_QUOTED TEXT:_
** START **

The Penrith Panthers played well in their narrow 18-17 loss to the Melbourne Storm on Saturday night. They did better than even the most die hard Panthers supporter could have hoped for.
They showed signs that their defense is up there with some of the better teams in the competition and overall there were a lot of positives to come out of the loss.
After the match the Panthers ignited the debate over media access once more after the club claimed it fulfilled its obligation in turning up to the post game press conference only to find that no one from the media was there.
The Panthers released the following statement on their official web site regarding the matter:
The Panthers would like to advise members and fans as to why there was no post-match press conference with Ivan Cleary and Kevin Kingston after tonight’s loss to the Storm.
As per the NRL’s requirements, Ivan and Kevin made themselves available to the media in the conference room within 15 minutes of full time. As there were no journalists present to ask questions, the conference did not go ahead.
Before the media conference was due to commence, an ABC Grandstand reporter approached the Panthers Sports Media Executive for an interview with Ivan, to which he obliged.
Sometime after the NRL’s 15 minute window and once Ivan and Kevin had walked back into the change room to finish post-match recovery, several other journalists approached club staff outside asking if the Coach would be doing his post-match press conference, to which we advised he had already attended the media room, but as no one was there it did not take place.
There were no other interview requests for the Coach or Panthers players at the ground tonight.
I can honestly see the Penrith Panthers point on view on this.
If the captain and coach turn up to the scheduled media window and no one bothers to turn up to ask them any questions, what are they supposed to do?

** END **

_DATASET CONTENT:_
** START **

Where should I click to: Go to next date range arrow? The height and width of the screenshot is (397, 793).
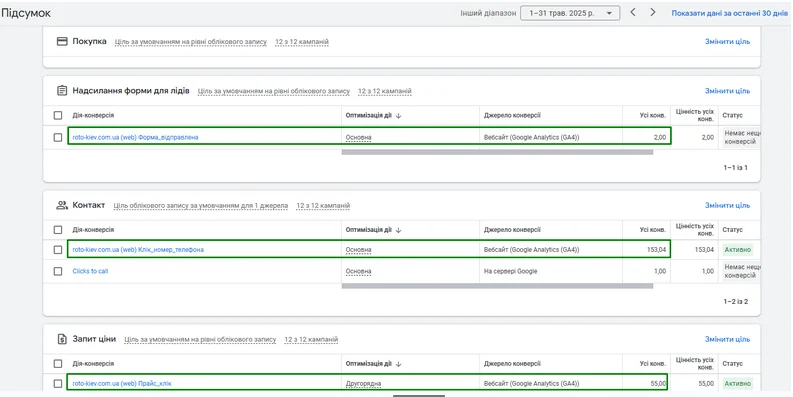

** END **

_REQUIREMENTS:_ Rewrite the text on the Panthers' press conference from "The Panthers released" to "not go ahead.", changing "journalists" to "reporters" throughout.

_COMPLETED EXERCISE:_
The Panthers released the following statement on their official web site regarding the matter:
The Panthers would like to advise members and fans as to why there was no post-match press conference with Ivan Cleary and Kevin Kingston after tonight’s loss to the Storm.
As per the NRL’s requirements, Ivan and Kevin made themselves available to the media in the conference room within 15 minutes of full time. As there were no reporters present to ask questions, the conference did not go ahead.